Getting past his sniffiness, what do you think of Samuel Beer's claim that Kirk is really an old-fashioned British liberal–i.e. a classical liberal of the Lockean stripe–only with reservations and complications?
Steve, thanks. I've always found Oakeshott a bit dry, but he's certainly brilliant. Dwight, great question. Interestingly enough, a number of folks at Harvard (Beer, Schlesinger, Kissinger) became very interested in Kirk's ideas. I'm convinced (though by hunch, not fact) that Kirk's position forced Schlesinger more toward the left. As to the criticism. If we laid down every point dealing with current (1950) issues, Kirk and a classical liberal would agree on almost every point. The difference comes, I think, in the meta history. The 19th century liberal saw history as progress; Kirk saw it as the providential working out of things. I have to keep wrestling with this, though.
For those of you interested in this, I've just realized that Father McMahon wrote a number of articles on Kirk in the 1950s. He disagreed with much of Kirk wrote, but he did so in a very humane manner.
Brad,
Very interesting thoughts. I would distinguish, though, between 19th c. liberalism, which was more progressive and historicist, and classical liberalism (Locke through Adam Smith and much of the 18th c.). Kirk seems frequently to fall in that latter (and historically previous) set, in his views on property, the free market, individualism, etc.
I bring this up because, to the extent that Kirk (and someone like Burke, before him) are championing classical liberal positions, they could be understood as conserving the unconservative. Patrick Deneen, for instance, advances arguments of this kind.

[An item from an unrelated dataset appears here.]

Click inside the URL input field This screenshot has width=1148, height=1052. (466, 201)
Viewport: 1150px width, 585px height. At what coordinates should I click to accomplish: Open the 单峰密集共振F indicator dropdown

Very interested to hear your thoughts.
Dwight, with sincere apologies, I'm not sure I'm following you. The origin of the discovery of natural law and natural rights is not with Anglo-Saxon-Celtic protestants, but with some of the Greeks and some of the Romans and rediscovered by sixteenth-century Dominicans (de las Casas) and Jesuits such as Bellarmine and Suarez. I'm not sure there's a direct line from Locke to Smith. Smith seems to have taken most of foundational ideas from the Stoics "The Invisible Hand of Jupiter" and Cicero. Kirk, of course, loved Burke, Smith, and Hume, but he despised Locke as the founder of American slavery and as an anti-Catholic bigot. Anyway, I hope I'm following your questioning. Yours, Brad
Brad,
No worries: I'm a little out of my depth when we get into talking about whether Smith had closer ties to Locke or to Cicero/Stoicism, though I think you're right at any rate that the line between Locke and Smith is not direct. I don't know the historical details about what Smith was reading, whom he was responding to, etc. What I had in mind, though, in connecting the two is simply their common anthropology, according to which man is at base individual, and his essential relation to others is above all else commercial, centered around the exchange of property for the sake of pleasure. That's what I understand to be the classical liberal anthropology, and it seems to me to run through both the Second Treatise and the Wealth of Nations. Does that sound right to you?
What I know less about, and what I'm interested in hearing more about (perhaps by reading your future book) is how Kirk thought about these tricky relations between the seminal figures of the Enlightenment. The difficulty is in knowing how to accept parts (e.g. a Smithian free trade doctrine) without opening the back door to the whole thing (i.e. all the problematic ideas associated with the above anthropology). To what extent can we pick and choose, and to what extent must we swear off the whole thing?
I'm not trying to be bothersome here: these are open questions that I'm very interested in hearing your views on. If you have any reading you could recommend, I'd appreciate that as well.